That's all Wheatley had to do. Think it out. Calm down, ease off the power rush and think. But he wouldn't listen, and GLaDOS just kept taunting him.

She had a resentment against him - how could she not? Something deep inside her that weighed like a stone when she thought of how he turned on her. But mostly she felt anxious - anxious to get out of this dark, open place and find Wheatley; anxious to talk to him. Nervous that he wouldn't listen.

Chell shook her head in an effort to clear her thoughts and brought her mind back to the world around her. Grasping at the metal railing, she pulled herself to her feet - the springs on the back of her shoes making a strange sound against the metal, and bouncing slightly with her weight. She held the portal gun in both hands; her mind and body fell into the familiar rhythm of looking for a solution to the puzzle at hand.

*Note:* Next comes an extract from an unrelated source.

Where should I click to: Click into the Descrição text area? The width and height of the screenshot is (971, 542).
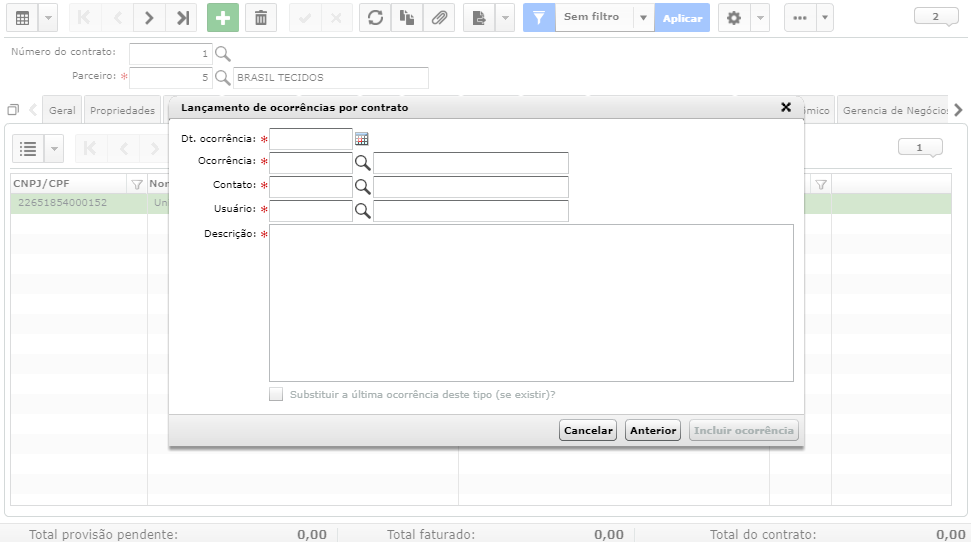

The cavern stretched on forever around her - dark, wet and massive. It was a nice change from the confined, white rooms, but was a bit unnerving in the same sense. In the testing chambers, she knew there was a solution to each puzzle, otherwise she wouldn't be there. Here, there was no such guarantee.

Her eyes moved around her, looking for the signature white surface and caught sight of a piece, not far from her. She backed up to get a clear shot and raised the portal gun.

The process seemed simple, routine and unexciting to her by now. Look, find, aim, fire, walk through; look, find, aim, fire, walk though… an ever reoccurring pattern; one that was only broken by moving into the next problem.

Sometimes she wondered if her purpose was worth anything.

But Wheatley changed things. He brought color and flavor to the tests, added a purpose to mindlessly solving puzzles - a chance to escape from it all. He brought new hope with his idea of freedom…

She just hoped he'd listen to her; that he was sincere when he wanted to help her… she hoped more than anything that, unlike the cake, it wasn't a lie.


	2. I'm Sorry

The whole world was silent. The quietness consumed everything around her and the world seemed to close down into peaceful solitude as the sun had drifted from the sky and plunged the wheat field into darkness. The silence was only faintly disturbed as the gentle breeze slipped across the wheat field, making the stocks gently sway and brush one another. A light chill mixed within a warm night teased her skin.

With her arms rested comfortably under her head, Chell lounged on the ground with the stocks of wheat crushed underneath her, creating a perfect cushion. Although it felt a rough to her fine and sheltered skin, it was a pleasant change from the slick and cold touch of tile and concrete. Her hair was loose and free from her ponytail, resting softly on her shoulders. Her feet showed bare, with her long-fall-boots discarded carelessly beside her, and her legs sat propped up on the charred and dirtied companion cube.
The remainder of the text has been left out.